Zakaria El Azzouzi

Personal information
- Date of birth: 7 May 1996 (age 29)
- Place of birth: Rotterdam, Netherlands
- Height: 1.78 m (5 ft 10 in)
- Position: Forward

Youth career
- DWS
- 2009–2015: Ajax

Senior career*
- Years: Team / Apps / (Gls)
- 2015–2018: Ajax / 0 / (0)
- 2015–2017: Jong Ajax / 11 / (6)
- 2016: → Twente (loan) / 13 / (4)
- 2016–2017: → Sparta (loan) / 21 / (5)
- 2017–2018: → Excelsior (loan) / 17 / (2)
- 2019: Emmen / 0 / (0)
- 2019–2021: Volendam / 35 / (8)
- 2021–2022: Brașov / 18 / (5)
- 2022–2023: Al Kharaitiyat / 13 / (5)
- 2024: Vyškov / 9 / (0)

International career
- 2013: Morocco U17 / 3 / (0)

= Zakaria El Azzouzi =

Moroccan footballer

Zakaria El Azzouzi (زكريا العزوزي; born 7 May 1996) is a professional footballer who plays as a forward, most recently for Czech National Football League club MFK Vyškov. Born in the Netherlands, he has represented Morocco at youth level.

==Club career==
El Azzouzi was born in Rotterdam. He is a youth exponent from AFC Ajax. He made his professional debut at 21 August 2015 with Jong Ajax against NAC Breda. He played the full game, a 3–0 loss. On 22 January 2016, El Azzouzi was sent on loan to FC Twente for the rest of the season and he joined newly promoted Sparta on loan for the 2016–17 season.

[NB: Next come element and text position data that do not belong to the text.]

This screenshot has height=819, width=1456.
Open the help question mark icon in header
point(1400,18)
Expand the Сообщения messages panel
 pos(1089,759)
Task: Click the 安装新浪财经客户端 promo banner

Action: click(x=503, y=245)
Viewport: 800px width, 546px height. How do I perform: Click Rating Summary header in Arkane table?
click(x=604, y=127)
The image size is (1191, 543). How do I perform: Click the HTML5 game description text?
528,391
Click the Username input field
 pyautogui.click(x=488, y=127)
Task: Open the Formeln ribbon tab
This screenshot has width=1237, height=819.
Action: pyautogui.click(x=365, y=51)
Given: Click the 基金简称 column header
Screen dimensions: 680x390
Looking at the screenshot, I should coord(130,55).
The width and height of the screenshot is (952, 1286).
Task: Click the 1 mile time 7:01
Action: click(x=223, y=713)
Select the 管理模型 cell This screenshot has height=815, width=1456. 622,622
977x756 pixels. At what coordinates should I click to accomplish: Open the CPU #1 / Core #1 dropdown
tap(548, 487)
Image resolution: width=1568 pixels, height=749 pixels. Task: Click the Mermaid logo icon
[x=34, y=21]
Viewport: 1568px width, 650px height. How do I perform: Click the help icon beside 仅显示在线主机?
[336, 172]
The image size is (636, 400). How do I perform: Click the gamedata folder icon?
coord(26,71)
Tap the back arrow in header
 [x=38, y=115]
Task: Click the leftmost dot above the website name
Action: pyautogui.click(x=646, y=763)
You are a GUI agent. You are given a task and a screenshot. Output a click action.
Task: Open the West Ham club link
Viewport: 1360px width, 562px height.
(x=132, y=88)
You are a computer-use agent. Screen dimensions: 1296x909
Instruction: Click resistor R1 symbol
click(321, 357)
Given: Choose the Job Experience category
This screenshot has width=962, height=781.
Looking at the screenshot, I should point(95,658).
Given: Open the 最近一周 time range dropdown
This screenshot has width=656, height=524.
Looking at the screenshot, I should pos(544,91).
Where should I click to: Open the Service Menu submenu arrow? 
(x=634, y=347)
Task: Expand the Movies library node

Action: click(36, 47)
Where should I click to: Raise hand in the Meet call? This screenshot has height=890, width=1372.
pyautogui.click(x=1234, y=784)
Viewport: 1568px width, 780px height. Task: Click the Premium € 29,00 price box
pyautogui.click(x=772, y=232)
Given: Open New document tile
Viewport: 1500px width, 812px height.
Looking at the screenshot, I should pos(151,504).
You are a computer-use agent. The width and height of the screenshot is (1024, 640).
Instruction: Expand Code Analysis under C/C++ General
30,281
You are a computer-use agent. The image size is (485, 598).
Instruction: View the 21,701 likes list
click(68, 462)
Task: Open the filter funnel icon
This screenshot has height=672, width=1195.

He was without a club after his contract with Ajax was dissolved in December 2018.

On 7 March 2019, El Azzouzi signed a six-month contract with an option for an additional year with Emmen after being a free agent for two months. However, the club failed to register him, which meant that he did not make an official appearance during his stint at the club.

On 20 June 2019, Volendam announced that they had signed El Azzouzi as their first new addition ahead the 2019–20 season. He signed a two-year contract with an option for another year. During his unofficial debut, on 6 July against Hoofdklasse club VPV Purmersteijn, he also scored his first goal for the club.

==International career==
El Azzouzi was born in the Netherlands to parents of Moroccan descent. He represented Morocco in the 2013 African U-17 Championship. On May 17, 2016, El Azzouzi was called up by national coach Hervé Renard for the practice international against DR Congo (May 27) and the Africa Cup qualifier with Libya (June 3). For El Azzouzi, this was the first time he had been part of Morocco's national team.

==Personal life==
On 12 March 2015, when El Azzouzi played in the youth academy of Ajax, he was arrested along with teammates Samet Bulut and Aschraf El Mahdioui for assaulting a plainclothed policewoman. The officer suffered shoulder injuries and various bruises. She later filed charges against the three players. A day later, Ajax announced in an official message that they had suspended the players. Later that week, El Azzouzi remained the only suspect in the case. They were, however, allowed make appearances for the Ajax A1 youth side again after serving a month suspension. As punishment, he had to inform the youth players of Ajax together with Bulut and El Mahdioui.